Vulnerability Development mailing list archives

Re: Q: How to strip http-referer field?


From: Blue Boar <BlueBoar () THIEVCO COM>
Date: Wed, 6 Sep 2000 22:50:46 -0700

Lincoln Yeoh wrote:

Hi,

Say I have a web mail/messaging program that allows viewing of html ( yes I
know that's not so safe but y'know how it is).

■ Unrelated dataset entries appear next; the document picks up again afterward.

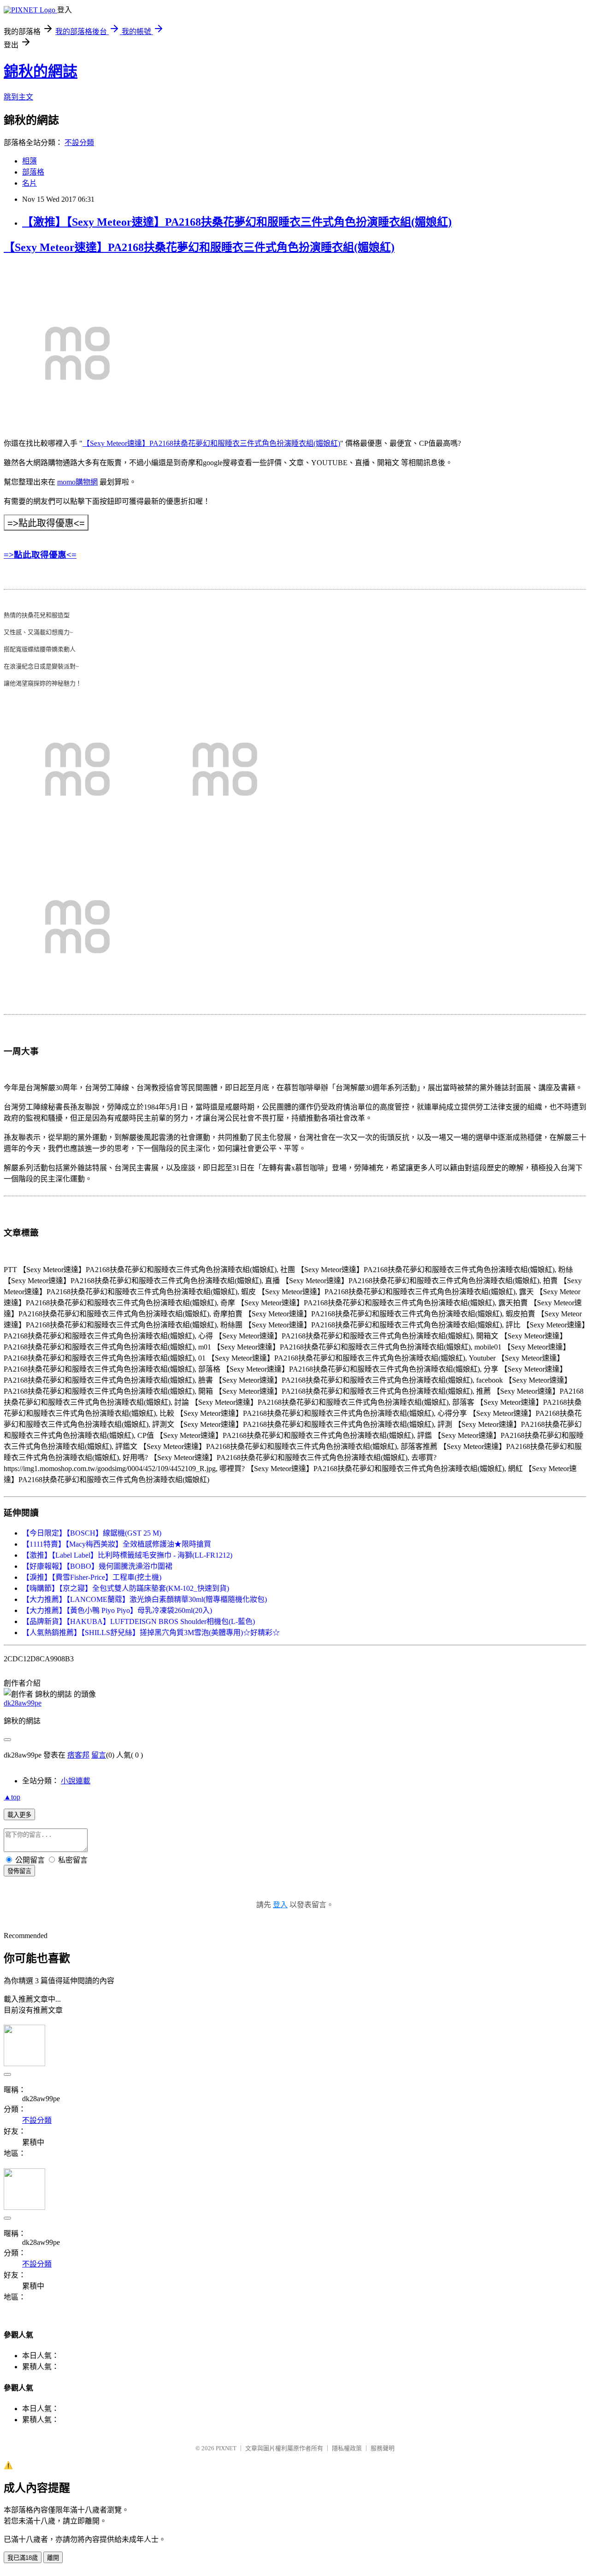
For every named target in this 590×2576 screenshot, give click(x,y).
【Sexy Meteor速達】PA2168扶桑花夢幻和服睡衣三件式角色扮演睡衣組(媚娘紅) (199, 247)
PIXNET (226, 2448)
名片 (29, 183)
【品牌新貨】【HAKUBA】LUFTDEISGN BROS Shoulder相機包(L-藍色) (138, 1621)
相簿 (29, 161)
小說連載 (75, 1781)
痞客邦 (78, 1755)
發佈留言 (19, 1871)
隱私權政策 (347, 2448)
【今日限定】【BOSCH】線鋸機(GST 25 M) (91, 1533)
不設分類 (79, 142)
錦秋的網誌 (40, 71)
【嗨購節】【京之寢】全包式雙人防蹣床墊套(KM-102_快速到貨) (125, 1588)
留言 (98, 1755)
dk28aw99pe (22, 1703)
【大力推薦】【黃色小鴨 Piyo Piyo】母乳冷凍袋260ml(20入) (117, 1610)
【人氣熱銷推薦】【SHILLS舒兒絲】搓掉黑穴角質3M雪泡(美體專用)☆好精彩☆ (151, 1632)
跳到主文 (18, 97)
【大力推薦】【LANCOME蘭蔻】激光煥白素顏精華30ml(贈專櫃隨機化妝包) (144, 1599)
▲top (12, 1797)
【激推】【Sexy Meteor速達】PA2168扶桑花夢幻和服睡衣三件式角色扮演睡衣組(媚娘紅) (237, 222)
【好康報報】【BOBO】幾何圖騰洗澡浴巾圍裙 (97, 1566)
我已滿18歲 (22, 2557)
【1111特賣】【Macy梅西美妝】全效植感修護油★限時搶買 (116, 1544)
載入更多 (19, 1814)
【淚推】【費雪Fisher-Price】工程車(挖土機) (91, 1577)
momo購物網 (77, 482)
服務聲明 (383, 2448)
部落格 (33, 172)
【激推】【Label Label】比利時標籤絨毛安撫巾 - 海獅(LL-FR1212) (127, 1555)
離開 (53, 2557)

Currently I translate all links to point to a custom fastcgi perl script
which 302 redirects the user if urls are ok looking but displays an error
page if there are GET style parameters or other weird stuff in the URL
(file://...), with a click option to the offending URL if the user is brave
enough. Yes this breaks inline images  with funny urls, but erm so far no
complaints ;).

There has been a lot of discussion about how to squeeze "bad" stuff past
these kinds of filters.  Do you handle all the stuff that has been
identified
so far?  Javascript seems to be the biggest worry at present.


Question is: would it be worth stripping out the http-referer when the user
retrieves foreign links from the displayed html page (either directly or
via img src or other means).

Most likely.  Many web-mail programs use GET methods to switch between
screens,
and unfortunately put sensitive info the in URLs they GET, enough to
authenticate
as the users, if the attacker is quick enough.  If you don't strip the
referrer
stuff, your URL will show up in my web logs.


If it's worth it, any ideas how to do it reliably?  Currently most browsers
still maintain the old referer field value past any 302 redirects.

Sorry.. your question implied that you had a proxy in place to do this.  If
not,
how about popping some innocuous page first, that has a client-side pull
to do the real GET?


Proxying and fetching the actual content would be too resource intensive.
The main trouble is these img src links, html could be done by a meta
refresh page.

I suppose I would have to make sure that a very boring url is used to view
the HTML message?

Or just use PUT instead of GET for your mail processing.


Cheerio,
Link.

p.s. Yes it should be spelt referrer.

Yup.  Fun little spelling error that made it into the official spec.